Gli affreschi del presbiterio della chiesa parrocchiale dei santi Teonisto, Tabra e Tabrata sono del veneziano Tomaso Cassani Bugoni

11/09/2021

Appariva finora ignoto l’autore dei due affreschi che si osservano nei riquadri in stucco posti sulle pareti del presbiterio della chiesa parrocchiale dei santi Teonisto, Tabra e Tabrata di Casier, il magnifico edificio sacro che sorge sulle sponde del Sile in un contesto scenograficamente pregevole. Si tratta di due grandi quadri realizzati a fresco, raffiguranti rispettivamente “La cena dell’Agnello pasquale nell’Antico Testamento” e sul lato opposto “L’Ultima Cena” (nella foto di Paolo Cecchetto), ideati non v’è dubbio con finalità catechetiche, per trasmettere il concetto della continuità tra l’Antico e il Nuovo Testamento, reso evidente nelle parole di Cristo col sermone del monte: «Non pensate che io sia venuto ad abolire la Legge o i Profeti; non son venuto per abolire, ma per dare compimento» (Matteo, 5,17).

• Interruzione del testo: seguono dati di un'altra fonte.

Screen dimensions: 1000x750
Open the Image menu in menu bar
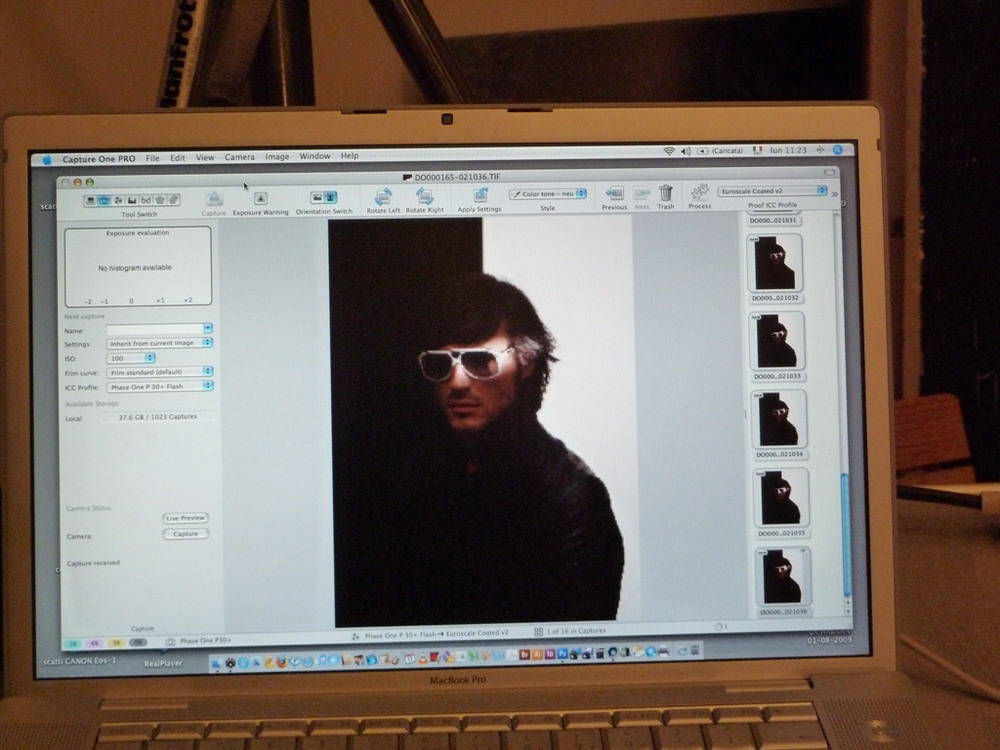point(277,157)
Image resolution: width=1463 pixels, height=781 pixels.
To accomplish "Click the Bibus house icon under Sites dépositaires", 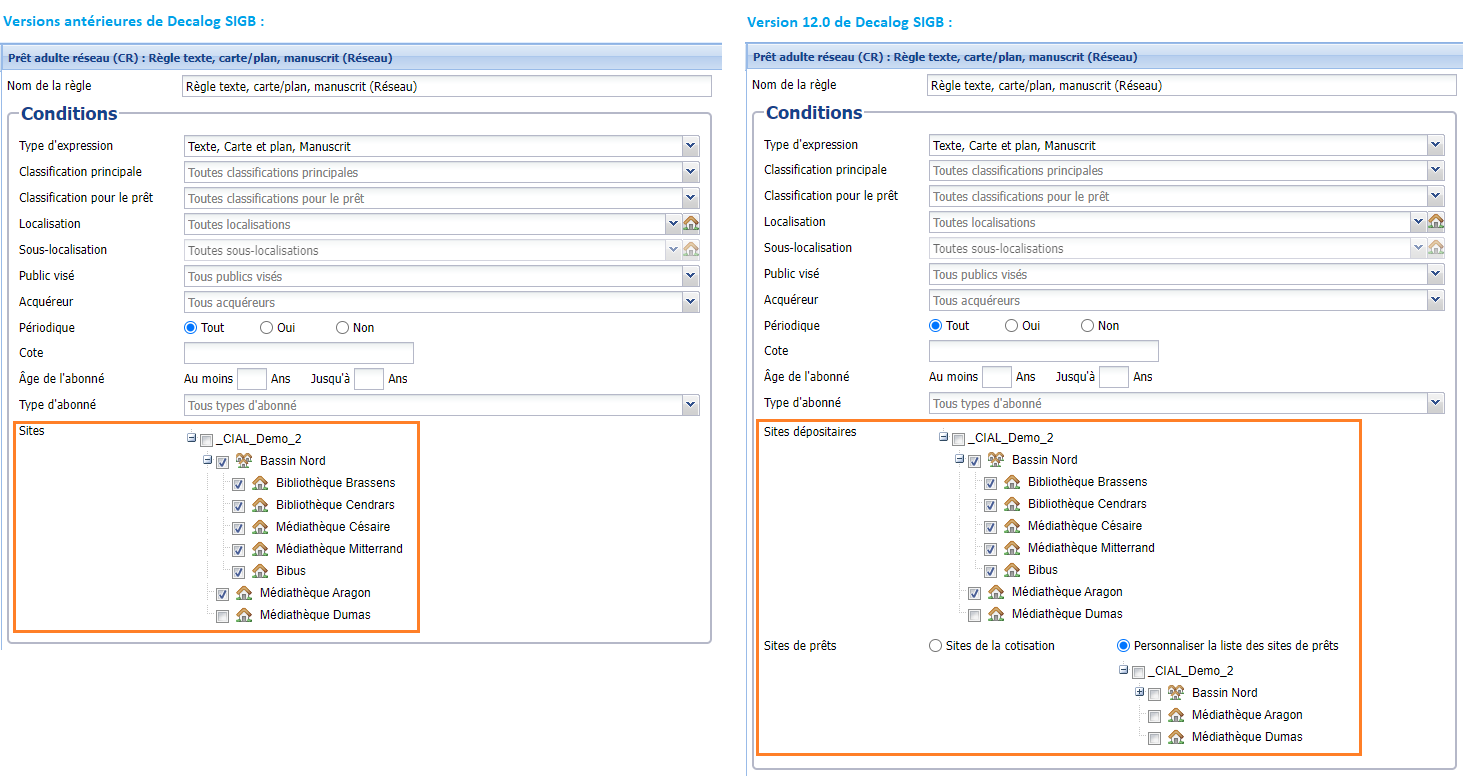I will pyautogui.click(x=1012, y=570).
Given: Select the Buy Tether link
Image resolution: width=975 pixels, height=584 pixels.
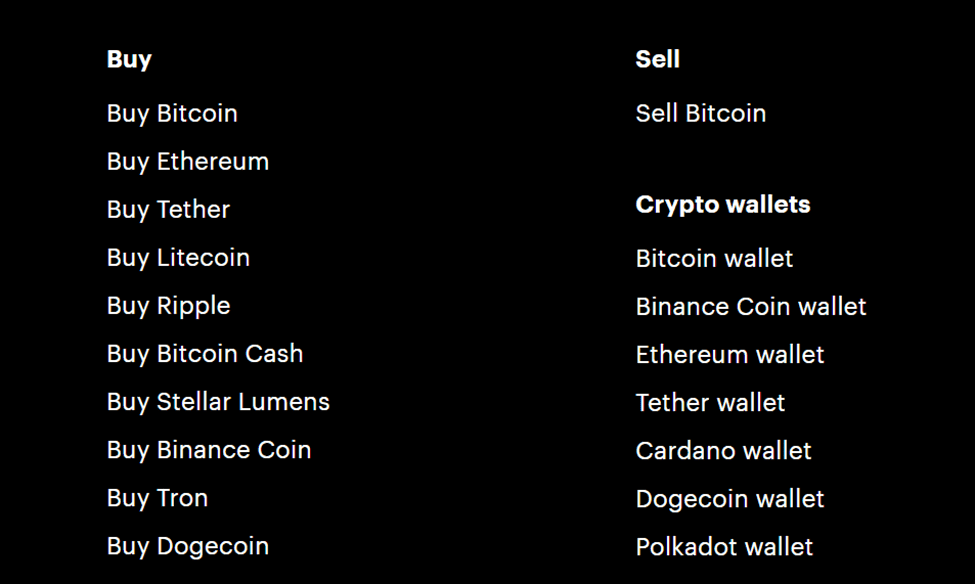Looking at the screenshot, I should click(x=169, y=210).
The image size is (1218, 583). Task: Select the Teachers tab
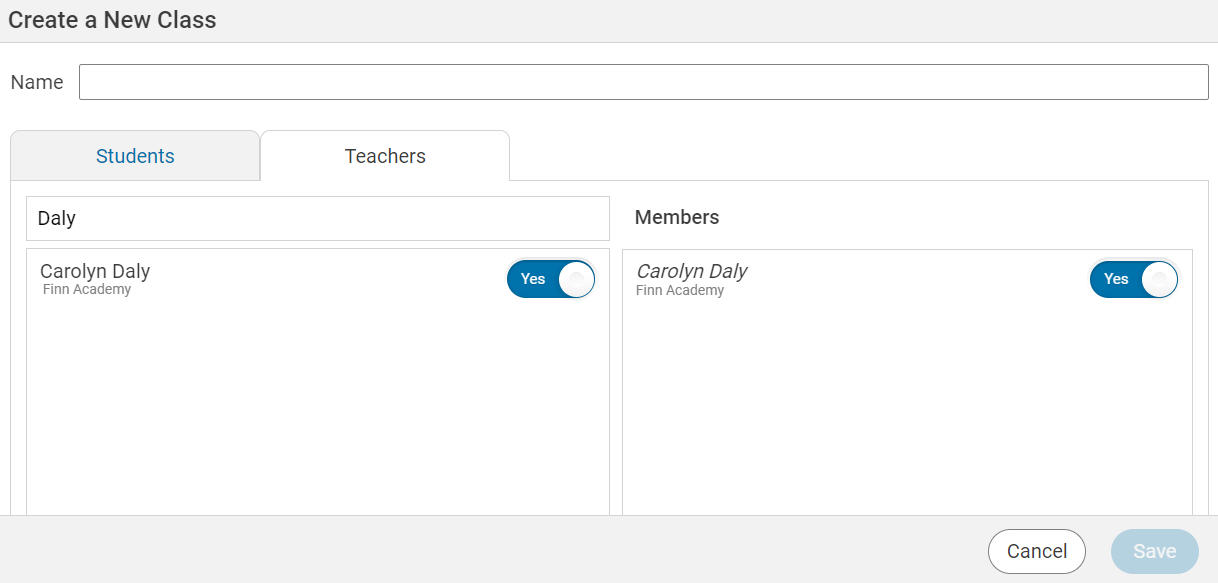(384, 156)
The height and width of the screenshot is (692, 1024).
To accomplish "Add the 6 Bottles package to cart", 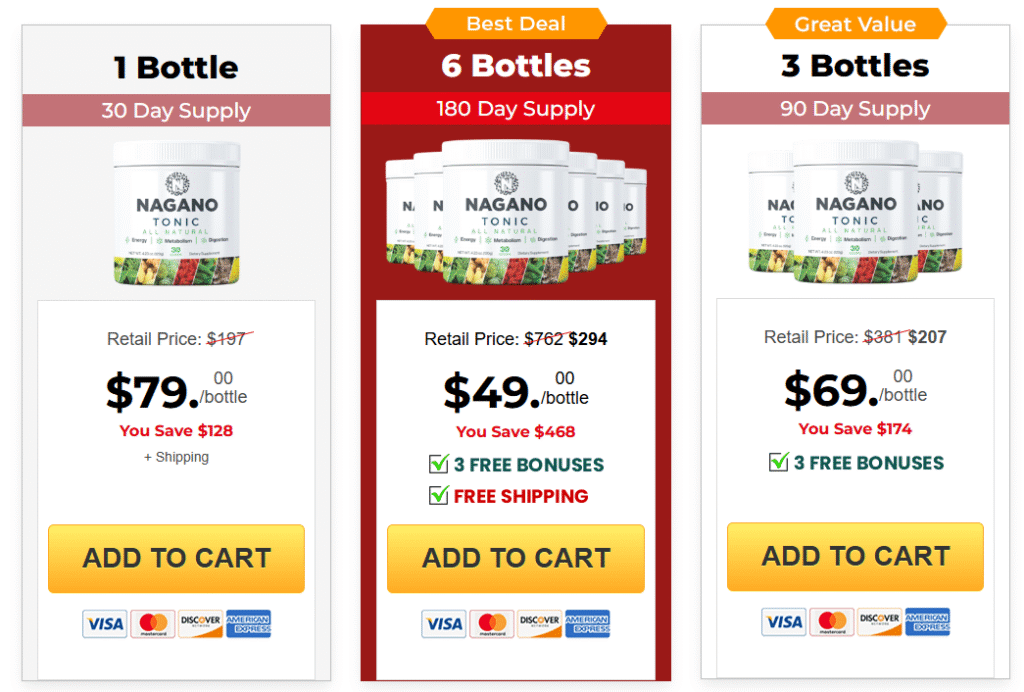I will tap(516, 558).
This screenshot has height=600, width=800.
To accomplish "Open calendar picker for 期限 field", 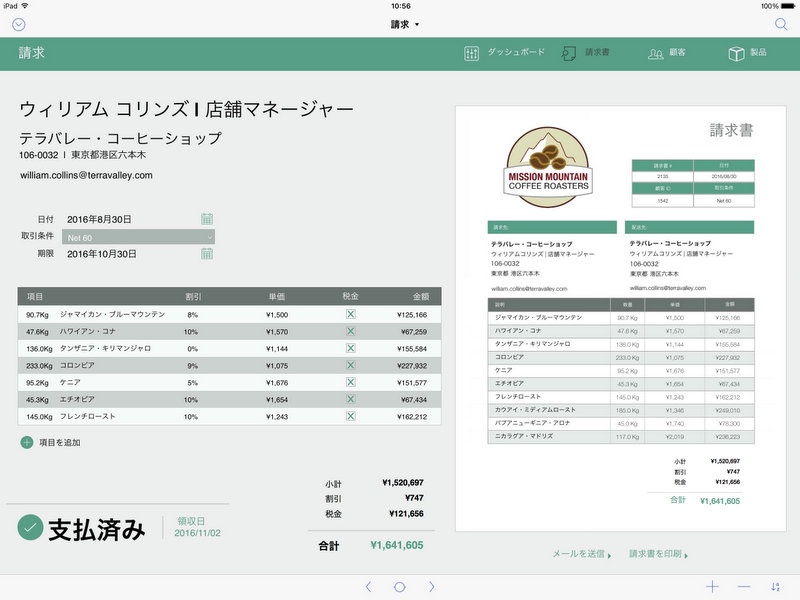I will tap(207, 254).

La lettura della firma, visibile sulla base destra di una delle due scene, veniva sciolta come Tommaso di Casa Bugoni, un nome di pittore veneto - si diceva - del tutto sconosciuto.
I due volumi già pubblicati sulla storia della chiesa parrocchiale si limitano a riferire questa amletica firma, accompagnata dalla datazione 1756, anch’essa ben leggibile. Così fecero i co-autori Adriano Dotto e Giovanni Battista Tozzato in “Casier e Dosson nella storia” (1988, pp. 52 e 55) e così poi ripeté Adriano Dotto nel volume sulla chiesa parrocchiale edito nel 2009 (p. 19).

Ora siamo invece in grado di dare il nome esatto dell’artista che realizzò le due opere, con qualche precisazione biografica.
Si tratta di Tomaso Cassani Bugoni (1696/1700 - Venezia 1767). Come Tommaso Bugoni risulta registrato nella Fraglia dei Pittori di Venezia dal 1734 al 1767, anno della morte.

Nel “Rollo de tutti li pittori” del Collegio dell’arte iniziato a compilare nuovamente nel 1724 e che si continuò ad aggiornare fino al 1728 l’artista è registrato come Tomaso Cassani, nella categoria dei “pittori contribuenti che non sono matricolati” e si legge che risiedeva a San Stae, aveva 28 anni ed era senza figli; pertanto la sua nascita va posta nell’arco degli anni 1696-1700.

La corretta attribuzione delle due opere di Casier è stata agevolata dall’avvenuta recente ripubblicazione anastatica di un’opera botanica, la “Istoria delle piante che nascono ne’ lidi intorno a Venezia” di Gian-Girolamo Zannichelli, edita postuma nel 1735, ora ristampata anastaticamente da De Bastiani Editore. Le 311 tavole calcografiche delle piante realizzate per il volume furono incise proprio da questo artista veneziano, che si firmò con una tavola finale, nella quale si legge “Tomaso Cassani Bugoni Inc:”.

Ora è pertanto possibile superare l’equivoca “Casa Bugoni” e risulta facile procedere nella conoscenza dell’artista veneto, che ebbe la commissione delle due scene per il coro della chiesa di Casier.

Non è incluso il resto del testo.